Elizabeth “Scottie” Wardell (ESW): I’d like to reiterate Trey’s point about having a sound rationale and thesis for this acquisition. It can be attractive to say, “I can get this at a really cheap multiple,” but if you don’t have great rationale that fits with the overall story of the company, when you go to sell, the buyer will unpack why this was added, and you won’t get credit for simply adding dollars to your P&L. In fact, it may distract from organic growth opportunities. Don’t be too focused on how things look on paper, because it still has to makes sense to the overall business thesis.
I’d add that people should think about these acquisitions structurally. What does it take to finance these acquisitions? If you’re going to incur debt, will that put a burden on the company’s other growth activities? So you should think about where the capital is going to come from, especially as I work with a lot of lower middle market companies that are at key organic growth inflection points, in addition to whatever M&A strategy may be explored.
CH: Steve, you’ve been on the other side of all this, having been recently acquired. What’s your perspective?
Steve Isom (SI): Something to consider with these deals is by the time diligence begins, it’s really confirmatory. There’s already a thesis and a LOI, so the role of finance is to give them confidence. Think about every interaction with a potential buyer as a chance to further build that confidence in the business. This means erring on the side of transparency, giving the internal roadmap of controls, policies, forecasting and tell the story of where you were, where you are and where you were planning to go. I think you can develop a good relationship with the acquirer, so if you find yourself in a situation where a number you shared was incorrect, or there’s a detail that you pulled, you’ve built that rapport and trust with the acquirer, where you can have an open conversation about it, rather than trying to sneak by any adjustments to the data room.
CH: So much of what you need to make these acquisitions a success come from the finance function, and when the target’s finance department is in disarray, it can stall the deal. So what are some red flags that you’ve seen that would give you pause, and how have you ensured your finance teams don’t wave any such flags too?
SI: There’s this idea of deal readiness. There’s a difference between an unsolicited inbound offer and going into an exclusivity process, or hiring a banker where you have 60 days to prepare. I’ve made a point to have info available and structured to be ready for that. When you’re on the acquirer’s side, you’re really looking for an efficient process at the target. Is the finance leader inheriting any operational debt? Are there things broken in the processes here?

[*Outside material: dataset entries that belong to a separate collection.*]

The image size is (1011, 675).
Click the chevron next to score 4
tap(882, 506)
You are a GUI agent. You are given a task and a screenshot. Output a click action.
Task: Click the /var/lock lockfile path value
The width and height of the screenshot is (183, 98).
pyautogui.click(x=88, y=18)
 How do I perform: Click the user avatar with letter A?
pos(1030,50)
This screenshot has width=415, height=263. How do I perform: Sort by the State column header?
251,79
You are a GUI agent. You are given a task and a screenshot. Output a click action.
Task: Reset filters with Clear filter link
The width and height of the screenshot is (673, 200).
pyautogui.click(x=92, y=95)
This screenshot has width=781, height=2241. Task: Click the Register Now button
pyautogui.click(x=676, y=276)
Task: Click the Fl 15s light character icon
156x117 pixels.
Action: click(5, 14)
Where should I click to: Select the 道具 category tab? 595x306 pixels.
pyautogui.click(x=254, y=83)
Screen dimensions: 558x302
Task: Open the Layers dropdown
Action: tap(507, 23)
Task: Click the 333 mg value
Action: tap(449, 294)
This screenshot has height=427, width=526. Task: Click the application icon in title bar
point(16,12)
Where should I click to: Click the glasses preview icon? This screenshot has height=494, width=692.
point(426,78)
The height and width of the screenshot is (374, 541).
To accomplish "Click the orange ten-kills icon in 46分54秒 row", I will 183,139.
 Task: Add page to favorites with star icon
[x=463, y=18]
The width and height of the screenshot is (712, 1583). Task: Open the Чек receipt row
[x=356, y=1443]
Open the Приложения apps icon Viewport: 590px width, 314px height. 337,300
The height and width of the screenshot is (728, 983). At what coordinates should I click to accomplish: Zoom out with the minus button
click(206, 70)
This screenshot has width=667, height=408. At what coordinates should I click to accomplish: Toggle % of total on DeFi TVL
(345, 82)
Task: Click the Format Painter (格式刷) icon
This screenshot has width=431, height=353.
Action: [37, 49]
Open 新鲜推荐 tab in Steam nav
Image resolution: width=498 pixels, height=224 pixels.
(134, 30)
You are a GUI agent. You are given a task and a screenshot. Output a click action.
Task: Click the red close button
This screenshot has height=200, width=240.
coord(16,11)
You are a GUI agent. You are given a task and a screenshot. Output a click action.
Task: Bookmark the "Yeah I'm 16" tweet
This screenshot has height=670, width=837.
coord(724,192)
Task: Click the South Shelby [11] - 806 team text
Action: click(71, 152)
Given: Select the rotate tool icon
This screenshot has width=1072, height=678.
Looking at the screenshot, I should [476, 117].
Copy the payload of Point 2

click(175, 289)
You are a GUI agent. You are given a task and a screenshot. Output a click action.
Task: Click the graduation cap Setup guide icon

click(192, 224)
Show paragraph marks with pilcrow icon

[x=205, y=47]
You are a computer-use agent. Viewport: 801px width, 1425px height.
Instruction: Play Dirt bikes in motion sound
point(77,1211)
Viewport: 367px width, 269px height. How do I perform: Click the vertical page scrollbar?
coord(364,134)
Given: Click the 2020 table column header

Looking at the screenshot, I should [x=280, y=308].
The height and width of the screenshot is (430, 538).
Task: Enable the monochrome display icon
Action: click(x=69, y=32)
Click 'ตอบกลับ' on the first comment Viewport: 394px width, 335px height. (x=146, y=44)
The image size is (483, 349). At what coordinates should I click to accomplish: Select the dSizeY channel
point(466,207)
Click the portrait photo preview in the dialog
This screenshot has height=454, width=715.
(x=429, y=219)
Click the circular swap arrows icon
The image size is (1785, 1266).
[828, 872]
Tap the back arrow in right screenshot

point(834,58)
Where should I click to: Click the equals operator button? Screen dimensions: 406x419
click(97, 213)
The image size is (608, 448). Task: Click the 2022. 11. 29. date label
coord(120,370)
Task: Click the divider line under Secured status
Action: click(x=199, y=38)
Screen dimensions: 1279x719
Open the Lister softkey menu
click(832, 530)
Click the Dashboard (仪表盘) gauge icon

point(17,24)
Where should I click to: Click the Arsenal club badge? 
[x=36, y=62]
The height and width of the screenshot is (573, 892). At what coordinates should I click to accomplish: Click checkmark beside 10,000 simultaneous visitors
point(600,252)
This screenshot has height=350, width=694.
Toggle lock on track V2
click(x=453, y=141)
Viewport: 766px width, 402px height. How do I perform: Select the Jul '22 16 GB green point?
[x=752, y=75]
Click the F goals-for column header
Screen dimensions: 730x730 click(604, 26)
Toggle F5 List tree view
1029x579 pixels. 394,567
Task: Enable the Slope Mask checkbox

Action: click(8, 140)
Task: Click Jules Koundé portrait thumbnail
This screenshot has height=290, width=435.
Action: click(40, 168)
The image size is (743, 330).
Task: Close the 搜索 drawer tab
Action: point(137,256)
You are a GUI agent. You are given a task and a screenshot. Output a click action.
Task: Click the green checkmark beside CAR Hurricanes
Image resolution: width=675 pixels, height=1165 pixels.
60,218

ESW: If the numbers keep changing, or if different systems are saying very different things, that’s a red flag. This doesn’t imply anything nefarious, just that there may be more “noise” around the earnings. Inconsistency matters. In the presentation of the numbers- how confident are they talking about the numbers? How comfortable are they with them? What are the key drivers? Are they coming off as transparent, or do they bristle when I get to the next layer of questions? Some of that can be discerned by the body language of the different parties, say between the CFO and CEO, and if there is tension. Are they cutting each other off? Maybe there’s a lack of coordination and those are red flags. If you can’t reconcile cash at the end of the day, that’s most certainly a red flag as well.
CH: I like the idea of body language and making sure that people are being transparent. Trey, what are the red flags are you seeing?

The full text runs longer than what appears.